## Tasks to complete
A) Summarize the excerpt on legal proceedings and risk factors in two sentences.
B) Return the excerpt on legal proceedings and risk factors word for word between "We are exposed" and "may prove unsuccessful.", inclusive.
C) Resume the excerpt on legal proceedings and risk factors, starting after its last sentence.

## Quoted text
>> Begin
PART II. OTHER INFORMATION

 

Item 1.           Legal Proceedings

 

From time to time, we are involved in litigation, most of which is incidental to our business. In our opinion, no litigation to which we currently are a party is likely to have a material adverse effect on our results of operations or financial condition.

 

Item 1A.  Risk Factors

 

We are exposed to a variety of risks and uncertainties in conducting our business, including, but not limited to, the risks described below. This section includes forward-looking statements and future expectations as of the date of this annual report. You should carefully consider the risks described in this section and all of the other information provided in this annual report. If any of the events or developments described below actually occurs, our business, financial condition, and results of operations may be adversely affected. In that case, the trading price of our Class A common stock could decline and you could lose all or part of your investment.

 

Our growth strategy may prove unsuccessful.

 

Our growth strategy involves enhancing our offerings to meet our customers’ needs.  Our success in meeting these needs depends in large part upon our ability to deliver consistent, high-quality, and timely offerings covering issues, developments, and trends that our customers view as important.  In addition, we plan to grow by achieving our strategy of being the leading source of Critical Information and Insight in our targeted information domains through profitable organic growth and acquisitions.  We are investing in our growth strategy and it may take a considerable amount of time and expense to fully execute it or benefit from it.  If we are unable to execute our growth strategy, or if we do so less capably than our competitors, our operating performance including our ability to generate additional revenues on a profitable basis may be adversely affected.
>> End
## Dataset section
>> Begin
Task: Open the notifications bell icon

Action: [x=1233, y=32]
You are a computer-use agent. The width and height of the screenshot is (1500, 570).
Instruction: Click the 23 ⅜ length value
>> End
## Responses
A) The company is occasionally involved in litigation, mostly incidental to its business, but believes none of its current cases is likely to have a material adverse effect on its results of operations or financial condition. It faces a range of risks, including that its growth strategy of enhancing its offerings and growing through profitable organic growth and acquisitions may take considerable time and expense, and that failing to execute it could adversely affect its operating performance.

B)
We are exposed to a variety of risks and uncertainties in conducting our business, including, but not limited to, the risks described below. This section includes forward-looking statements and future expectations as of the date of this annual report. You should carefully consider the risks described in this section and all of the other information provided in this annual report. If any of the events or developments described below actually occurs, our business, financial condition, and results of operations may be adversely affected. In that case, the trading price of our Class A common stock could decline and you could lose all or part of your investment.

 

Our growth strategy may prove unsuccessful.

C)
 

If we are unable to successfully identify or effectively integrate acquisitions, our financial results may be adversely affected.

 

We intend to continue to selectively pursue acquisitions to complement our internal growth.  There can be no assurance that we will be able to identify suitable candidates for successful acquisitions at acceptable prices.  In addition, our ability to achieve the expected returns and synergies from our past and future acquisitions and alliances depends in part upon our ability to integrate the offerings, technology, administrative functions, and personnel of these businesses into our business in an efficient and effective manner.  We cannot assure you that we will be successful in integrating acquired businesses or that our acquired businesses will perform at the levels we anticipate.

 

If we are unable to consistently renew subscriptions for our offerings, our results could weaken.

 

In 2007, we derived more than 74% of our revenues from subscriptions to our offerings.  These subscriptions are generally for a term of one year.  Our results depend on our ability to achieve and sustain high annual renewal rates on existing subscriptions and to enter into new subscription arrangements on commercially acceptable terms.  Our failure to achieve high annual renewal rates on commercially acceptable terms would have a material adverse effect on our business, financial condition, and operating results.

 

Our international operations are subject to exchange rate fluctuations and other risks relating to non-U.S. operations.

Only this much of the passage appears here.